Nedgroup Inv Global Balanced comment - Jun 10 - Fund Manager Comment24 Aug 2010
Markets were very polarised in June, with investors' only distinction seeming to be between risk and non-risk assets; furthermore, the negative correlation between government bonds and equities hit relative highs this month as US Government bonds posted their best start to the year for 15 years. We have discussed previously our belief that government bonds offer very little value, and we are positioned accordingly, although we have been remiss in our underestimation of the manner in which investors would flock to government bonds, despite the huge levels of government debt being the very point of concern for investors.

The portfolio underperformed relative to the composite benchmark in June, driven by the overweight exposure to equities. Despite broad equity market weakness, stock selection outperformed relative to the MSCI World Index.

Fixed income produced positive absolute, but negative relative returns versus the index. Government bonds produced positive absolute returns in the main regions, with the exception of Europe, a consequence of mounting concerns surrounding the debt crisis. Corporate spreads moved little during the period.
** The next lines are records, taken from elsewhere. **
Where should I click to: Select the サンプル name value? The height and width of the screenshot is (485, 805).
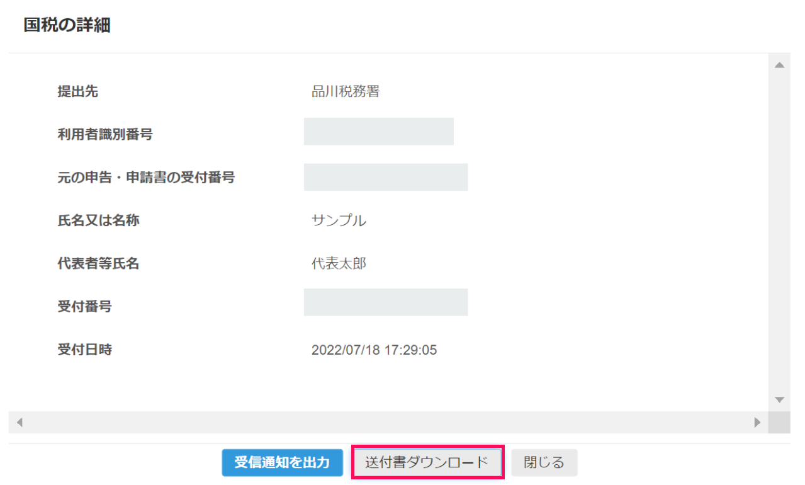point(339,220)

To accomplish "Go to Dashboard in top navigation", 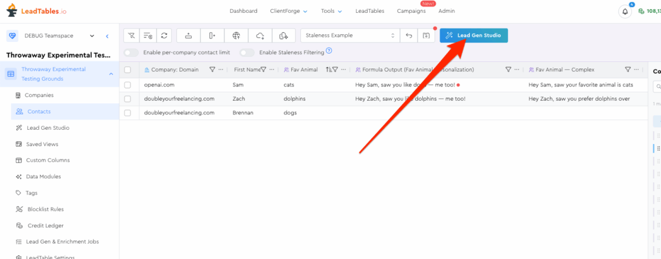I will [x=243, y=11].
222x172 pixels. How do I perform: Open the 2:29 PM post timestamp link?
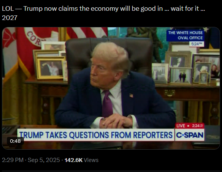tap(13, 160)
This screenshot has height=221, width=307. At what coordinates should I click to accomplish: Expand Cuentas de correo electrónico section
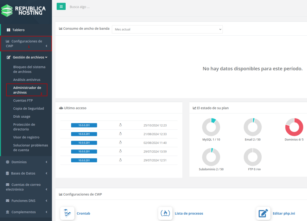pos(26,187)
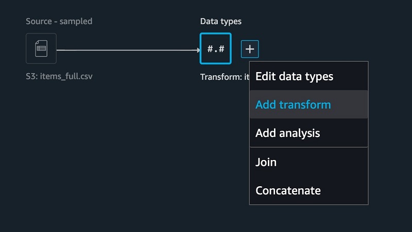This screenshot has width=412, height=232.
Task: Click the highlighted Add transform row
Action: click(x=308, y=104)
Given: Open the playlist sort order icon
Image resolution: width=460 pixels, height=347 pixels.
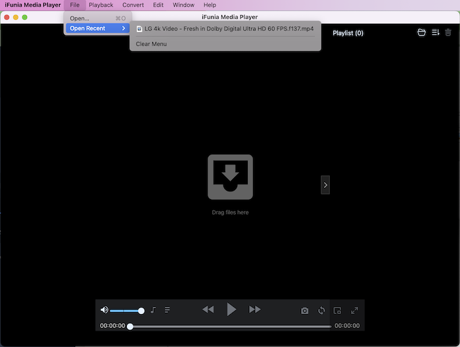Looking at the screenshot, I should (x=436, y=33).
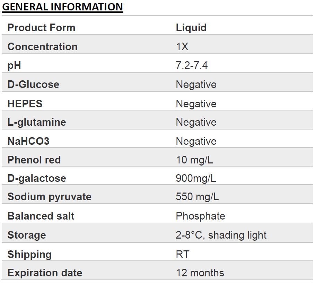Viewport: 316px width, 285px height.
Task: Click the pH range 7.2-7.4
Action: pos(192,65)
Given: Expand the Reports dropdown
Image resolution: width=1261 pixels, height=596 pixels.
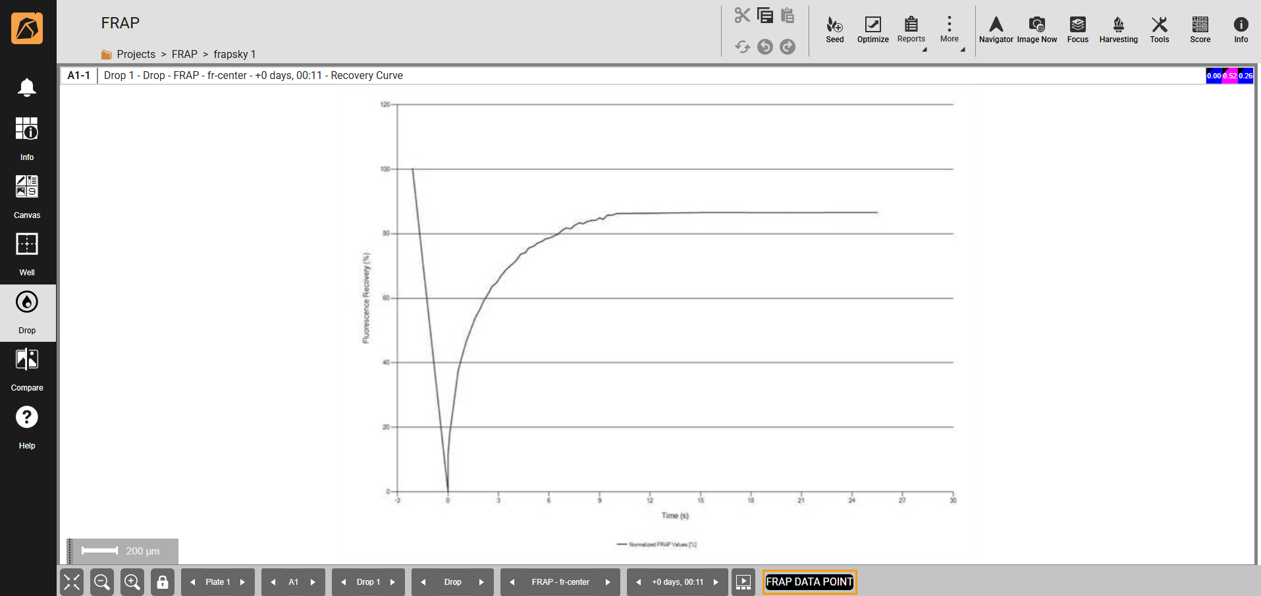Looking at the screenshot, I should click(911, 30).
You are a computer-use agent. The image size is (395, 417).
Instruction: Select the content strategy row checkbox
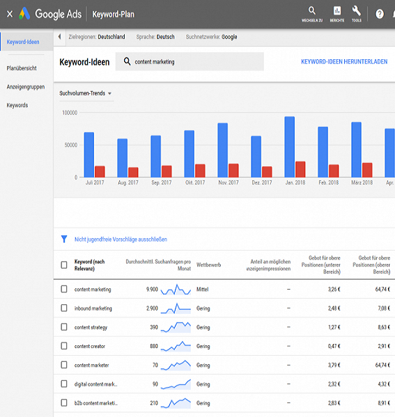click(64, 326)
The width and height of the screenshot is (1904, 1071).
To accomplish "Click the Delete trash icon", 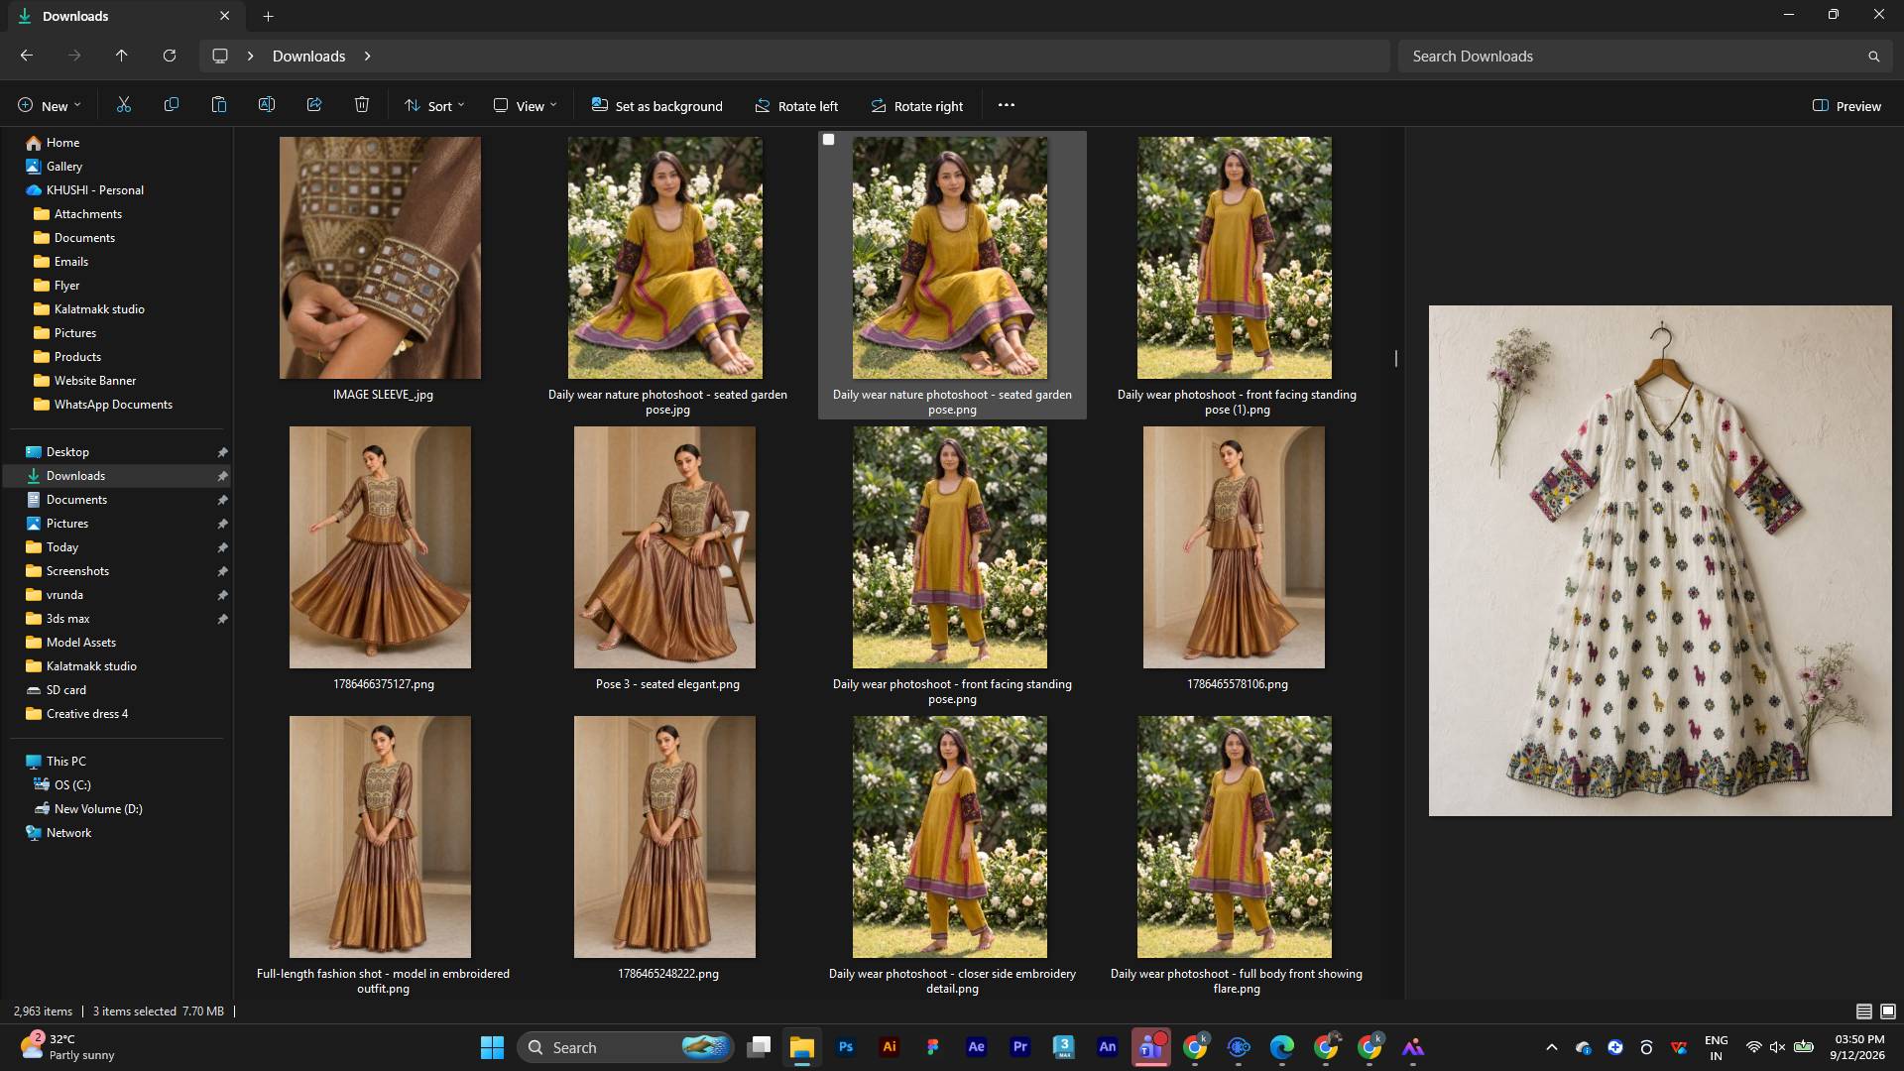I will click(362, 105).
While we are still positive on real assets, we are sensitive to market sentiment. As such, we reduced our equity weightings during the month in order to neutralise our exposure. The proceeds have been left in cash and funded the small increase in allocation to fixed interest securities and alternatives, in particular, a purchase of Bluecrest Allblue, a high quality, liquid hedge fund, which serves to build in further diversification to the portfolio due to its low correlation to other risk assets.
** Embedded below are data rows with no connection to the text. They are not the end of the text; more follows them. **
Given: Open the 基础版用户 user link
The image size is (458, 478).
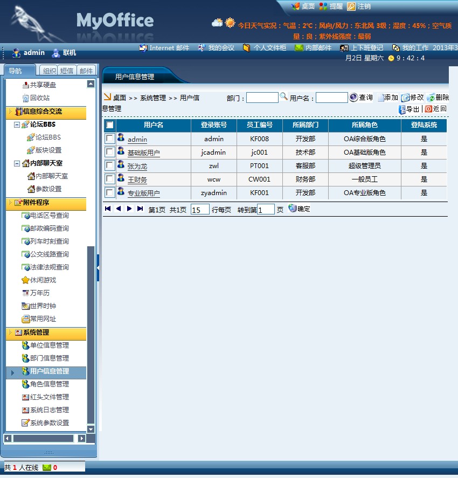Looking at the screenshot, I should tap(143, 153).
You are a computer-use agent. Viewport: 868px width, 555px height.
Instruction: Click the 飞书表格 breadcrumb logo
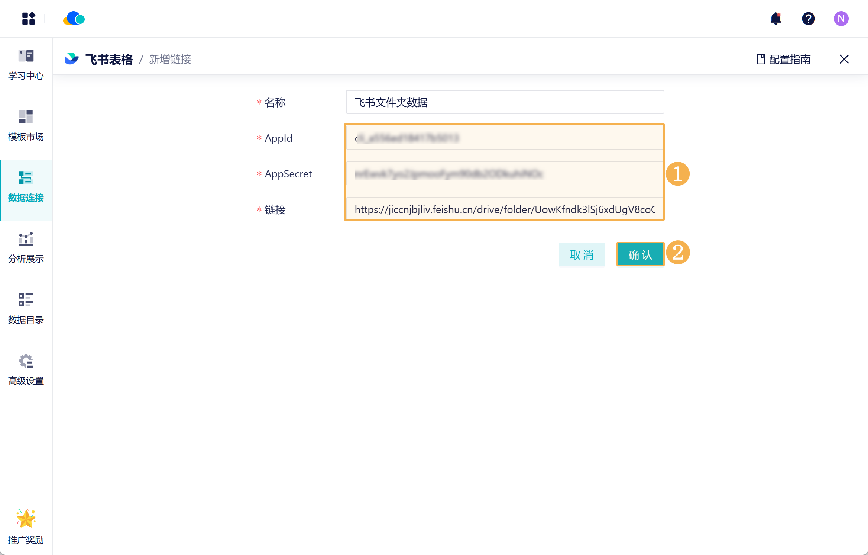click(72, 59)

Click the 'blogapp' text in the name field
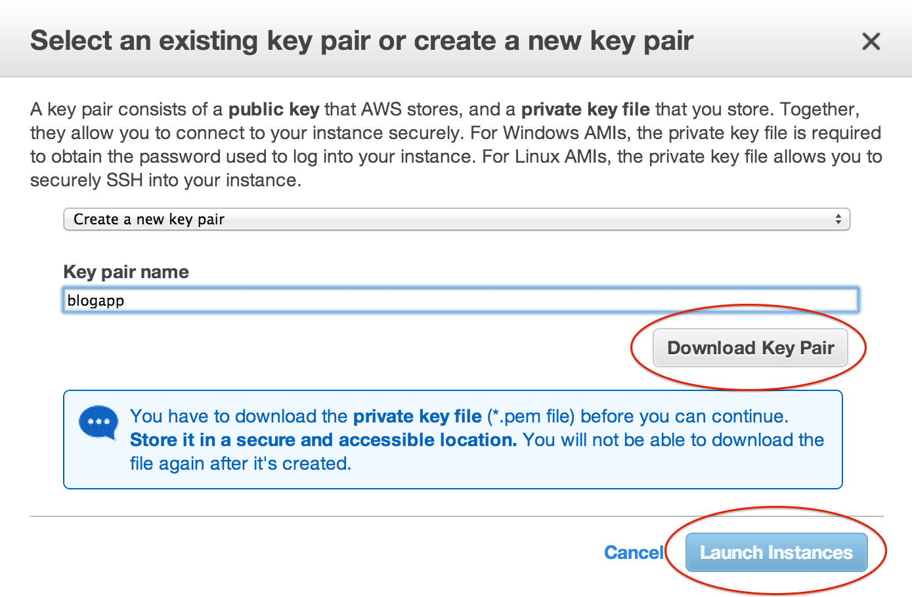[x=96, y=300]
We do still feel that equities are undervalued, supported by the fact that analyst consensus expects headline year-on-year earnings growth for the S&P 500 Index to come in at +26.5% for the coming Q2 earning's season. However, the market is concerned that the overwhelming debt burden will reduce global growth and destabilise the still fragile recovery. Investors are also grappling with the inflation/deflation debate; and (with data far from conclusive) markets can continue to be volatile. It is certainly true that economic data has shown a slowing of the strong growth thus far recorded, but in absolute terms it is still positive, particularly in manufacturing where data has remained especially strong. Turnover within the portfolio was very low over the period, with the only significant additions being Centrica, within our Security of Supply theme. Centrica sits in our opportunity set 'the need to procure energy from gas on demand' and exhibits a strong competitive advantage that is expected to improve.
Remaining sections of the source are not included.